I’ve actually been in the hospital for 6 days now trying to get the pain under control and formulating a treatment plan with my team. I will need to be here for a while longer. I am starting 10 sessions of radiation later tonight after being mapped this morning. We had hoped to do it in five sessions but for reasons I can’t go into now they have decided this is a better route and will be more effective for the future.
This treatment will stop the current progression of pain, but the way this radiation works for me is that it won’t provide true pain resolution for probably about 2 weeks and then improve further over the next few months. The pain reduction will be cumulative and take a while (long after the radiation is actually over) to see final resolution in my case. I’ll have to deal with this for a while yet.
The side effects because of where they are targeting the beams in my spine will be irritated esophagus, trouble swallowing, nausea, vomiting, and heartburn. The other radiation site in my hips will potentially cause decreased blood counts, pain, irritation, gastrointestinal pain and dysfunction and the like.
My pain is still not under control and I’m on a Fentanyl pump system that allows me to dispense medication as needed in accordance with the pain levels. I will convert over to oral medication and patches when it’s time for me to go home once we can figure out my needs. The pain and palliative care team here is unbelievably caring and devoted. So are the physicians and nurses. I have created an expanded family here already and can’t say enough nice things about the quality of care and total commitment to the patient.
I think for now that’s enough news.
Please, please respect my declaration that I do not want uninvited visitors, any gifts, or any flowers sent during this time. I know the intent might be good, but I appreciate so much those who have opted to instead donate to my Sloan Kettering metastatic research fund instead of purchasing anything for me. I haven’t been able to send thank you emails for those recent donations but trust me, they are appreciated. Good thoughts are also always just fine and have the right price tag!
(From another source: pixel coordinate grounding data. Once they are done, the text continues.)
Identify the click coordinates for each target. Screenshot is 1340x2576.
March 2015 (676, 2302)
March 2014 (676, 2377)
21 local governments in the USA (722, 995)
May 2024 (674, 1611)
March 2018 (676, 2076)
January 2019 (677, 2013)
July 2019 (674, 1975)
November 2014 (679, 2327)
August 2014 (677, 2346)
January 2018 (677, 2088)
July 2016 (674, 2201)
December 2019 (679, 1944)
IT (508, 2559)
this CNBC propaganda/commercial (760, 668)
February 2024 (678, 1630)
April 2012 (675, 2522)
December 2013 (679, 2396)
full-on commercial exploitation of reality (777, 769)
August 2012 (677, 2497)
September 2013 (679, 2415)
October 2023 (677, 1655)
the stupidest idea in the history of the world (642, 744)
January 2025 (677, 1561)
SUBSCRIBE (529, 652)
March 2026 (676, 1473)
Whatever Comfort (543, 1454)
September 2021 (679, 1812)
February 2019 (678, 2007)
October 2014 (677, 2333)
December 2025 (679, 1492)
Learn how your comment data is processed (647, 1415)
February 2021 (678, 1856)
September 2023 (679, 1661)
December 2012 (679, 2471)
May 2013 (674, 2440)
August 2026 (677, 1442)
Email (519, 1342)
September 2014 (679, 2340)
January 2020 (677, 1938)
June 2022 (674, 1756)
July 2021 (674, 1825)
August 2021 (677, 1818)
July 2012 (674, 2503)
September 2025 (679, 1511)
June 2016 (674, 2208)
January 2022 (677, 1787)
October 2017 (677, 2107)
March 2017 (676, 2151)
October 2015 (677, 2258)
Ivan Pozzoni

This is a time when I am dealing with severe pain, a medical diagnosis that is unfolding and serious, and needing rest as much as possible. I do read emails but I am not responding to most at this time.
I was not able to start the clinical trial because of these newest announcements. We will see if I am eligible for it again in the future but for now we have to get the disease and pain under control. I did go on chemo for a few days but it now needs to be stopped during radiation. I will resume chemo after radiation is over and about a week of recovery time has elapsed.
Things change hour by hour, day by day. I’m adjusting the best I can. I hope this will at least let you know where we are, a long way from where I thought I’d be in the first days of this new year. Welcome to the world of metastatic breast cancer.